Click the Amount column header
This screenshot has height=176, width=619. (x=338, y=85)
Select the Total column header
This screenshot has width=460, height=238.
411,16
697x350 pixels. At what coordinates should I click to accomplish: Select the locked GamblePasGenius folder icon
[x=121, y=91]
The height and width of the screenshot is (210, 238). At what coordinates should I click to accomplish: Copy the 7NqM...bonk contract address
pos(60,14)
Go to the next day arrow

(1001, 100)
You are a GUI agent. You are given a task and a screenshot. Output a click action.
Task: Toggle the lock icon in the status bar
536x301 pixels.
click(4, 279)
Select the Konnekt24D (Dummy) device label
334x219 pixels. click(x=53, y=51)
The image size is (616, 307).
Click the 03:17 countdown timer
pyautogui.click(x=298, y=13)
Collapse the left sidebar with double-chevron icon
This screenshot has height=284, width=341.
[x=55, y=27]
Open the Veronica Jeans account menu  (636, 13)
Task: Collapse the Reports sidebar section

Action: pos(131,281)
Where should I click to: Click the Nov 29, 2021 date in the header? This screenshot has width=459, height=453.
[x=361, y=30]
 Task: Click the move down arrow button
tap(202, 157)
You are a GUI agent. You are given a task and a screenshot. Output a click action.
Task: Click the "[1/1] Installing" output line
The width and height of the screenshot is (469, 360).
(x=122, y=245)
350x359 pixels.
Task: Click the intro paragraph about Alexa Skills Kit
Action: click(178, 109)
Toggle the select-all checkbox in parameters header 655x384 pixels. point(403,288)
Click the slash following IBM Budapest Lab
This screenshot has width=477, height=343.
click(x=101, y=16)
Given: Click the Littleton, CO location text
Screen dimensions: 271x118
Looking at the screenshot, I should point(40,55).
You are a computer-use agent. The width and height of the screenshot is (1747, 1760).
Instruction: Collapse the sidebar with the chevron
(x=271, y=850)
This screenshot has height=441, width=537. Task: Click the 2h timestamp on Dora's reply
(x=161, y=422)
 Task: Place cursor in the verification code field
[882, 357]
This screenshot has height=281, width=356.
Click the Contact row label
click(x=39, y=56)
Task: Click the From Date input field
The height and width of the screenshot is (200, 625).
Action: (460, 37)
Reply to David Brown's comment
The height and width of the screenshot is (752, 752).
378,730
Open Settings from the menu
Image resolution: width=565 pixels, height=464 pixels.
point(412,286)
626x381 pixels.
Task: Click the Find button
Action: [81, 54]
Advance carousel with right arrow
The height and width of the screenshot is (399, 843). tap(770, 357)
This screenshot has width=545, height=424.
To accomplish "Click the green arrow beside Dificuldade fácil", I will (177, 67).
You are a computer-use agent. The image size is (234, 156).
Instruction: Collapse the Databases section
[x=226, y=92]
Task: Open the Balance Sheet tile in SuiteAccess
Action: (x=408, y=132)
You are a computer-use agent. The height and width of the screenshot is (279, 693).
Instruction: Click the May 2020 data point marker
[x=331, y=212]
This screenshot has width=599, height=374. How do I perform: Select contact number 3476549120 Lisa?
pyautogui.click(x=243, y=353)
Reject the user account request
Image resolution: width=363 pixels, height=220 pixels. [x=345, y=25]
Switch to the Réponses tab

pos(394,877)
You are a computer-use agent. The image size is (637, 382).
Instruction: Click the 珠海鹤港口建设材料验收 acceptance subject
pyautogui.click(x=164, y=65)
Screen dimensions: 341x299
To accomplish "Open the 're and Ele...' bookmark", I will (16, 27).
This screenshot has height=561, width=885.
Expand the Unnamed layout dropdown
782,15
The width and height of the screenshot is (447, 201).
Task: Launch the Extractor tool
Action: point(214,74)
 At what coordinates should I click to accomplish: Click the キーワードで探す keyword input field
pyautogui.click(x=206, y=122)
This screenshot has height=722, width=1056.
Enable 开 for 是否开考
* * * *
* [WHAT THE TASK ASKS]: Look through the entries above and list every line containing "will".

* [SOLUTION FOR THIS PROBLEM]:
To accomplish "Click the green arrow beside Dificuldade fácil", I will (177, 67).
To accomplish "Open the 're and Ele...' bookmark", I will (16, 27).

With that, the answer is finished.